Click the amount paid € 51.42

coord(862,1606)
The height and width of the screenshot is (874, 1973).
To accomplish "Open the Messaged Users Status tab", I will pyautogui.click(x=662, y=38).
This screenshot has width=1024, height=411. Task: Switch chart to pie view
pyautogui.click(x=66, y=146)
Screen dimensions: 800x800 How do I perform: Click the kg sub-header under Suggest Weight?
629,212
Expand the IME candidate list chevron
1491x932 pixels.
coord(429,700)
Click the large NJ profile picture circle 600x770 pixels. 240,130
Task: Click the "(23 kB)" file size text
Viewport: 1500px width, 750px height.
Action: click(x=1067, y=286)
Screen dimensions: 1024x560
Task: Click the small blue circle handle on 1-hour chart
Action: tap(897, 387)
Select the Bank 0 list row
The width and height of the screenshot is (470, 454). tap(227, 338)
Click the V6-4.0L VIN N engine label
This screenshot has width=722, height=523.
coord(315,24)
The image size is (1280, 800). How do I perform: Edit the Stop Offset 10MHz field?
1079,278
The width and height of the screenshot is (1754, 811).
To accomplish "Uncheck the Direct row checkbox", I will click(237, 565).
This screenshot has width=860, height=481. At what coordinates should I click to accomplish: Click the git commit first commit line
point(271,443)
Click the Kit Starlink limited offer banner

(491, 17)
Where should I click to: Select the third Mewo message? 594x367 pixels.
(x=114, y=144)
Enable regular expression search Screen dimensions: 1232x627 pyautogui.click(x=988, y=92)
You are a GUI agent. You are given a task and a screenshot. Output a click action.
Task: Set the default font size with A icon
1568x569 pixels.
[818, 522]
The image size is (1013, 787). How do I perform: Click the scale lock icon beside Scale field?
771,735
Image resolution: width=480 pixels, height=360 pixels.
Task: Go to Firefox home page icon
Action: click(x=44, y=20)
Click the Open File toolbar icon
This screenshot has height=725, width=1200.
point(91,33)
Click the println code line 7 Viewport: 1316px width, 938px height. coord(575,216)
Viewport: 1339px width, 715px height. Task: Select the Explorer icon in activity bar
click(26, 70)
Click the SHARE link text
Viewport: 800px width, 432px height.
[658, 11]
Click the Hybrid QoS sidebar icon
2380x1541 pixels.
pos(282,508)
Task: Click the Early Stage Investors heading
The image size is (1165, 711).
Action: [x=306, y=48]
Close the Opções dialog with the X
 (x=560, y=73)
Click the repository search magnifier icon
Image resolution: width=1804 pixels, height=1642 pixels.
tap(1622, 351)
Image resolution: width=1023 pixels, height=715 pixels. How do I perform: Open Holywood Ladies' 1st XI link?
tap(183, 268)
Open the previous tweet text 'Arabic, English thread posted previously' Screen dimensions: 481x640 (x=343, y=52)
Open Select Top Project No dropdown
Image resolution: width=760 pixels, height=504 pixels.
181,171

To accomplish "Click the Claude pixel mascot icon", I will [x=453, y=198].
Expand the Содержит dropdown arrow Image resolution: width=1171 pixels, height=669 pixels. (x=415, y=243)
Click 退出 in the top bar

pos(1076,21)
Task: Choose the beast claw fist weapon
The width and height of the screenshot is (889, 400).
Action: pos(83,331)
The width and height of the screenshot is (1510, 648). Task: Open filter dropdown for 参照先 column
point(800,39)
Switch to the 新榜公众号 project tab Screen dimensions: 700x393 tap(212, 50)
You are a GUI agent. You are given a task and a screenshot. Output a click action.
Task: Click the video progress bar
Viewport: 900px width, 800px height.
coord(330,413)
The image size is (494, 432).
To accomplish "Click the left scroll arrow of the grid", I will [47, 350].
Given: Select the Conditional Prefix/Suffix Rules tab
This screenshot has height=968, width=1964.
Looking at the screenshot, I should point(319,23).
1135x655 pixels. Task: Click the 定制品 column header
____
### Action item
Beginning with the line that holds "The width and height of the screenshot is (889, 400)." and ending with the last line of the listing, output every line exactly. Leave out everything else.

### Problem solution
The width and height of the screenshot is (889, 400).
Action: pos(83,331)
The width and height of the screenshot is (1510, 648). Task: Open filter dropdown for 参照先 column
point(800,39)
Switch to the 新榜公众号 project tab Screen dimensions: 700x393 tap(212, 50)
You are a GUI agent. You are given a task and a screenshot. Output a click action.
Task: Click the video progress bar
Viewport: 900px width, 800px height.
coord(330,413)
The image size is (494, 432).
To accomplish "Click the left scroll arrow of the grid", I will [47, 350].
Given: Select the Conditional Prefix/Suffix Rules tab
This screenshot has height=968, width=1964.
Looking at the screenshot, I should point(319,23).
1135x655 pixels. Task: Click the 定制品 column header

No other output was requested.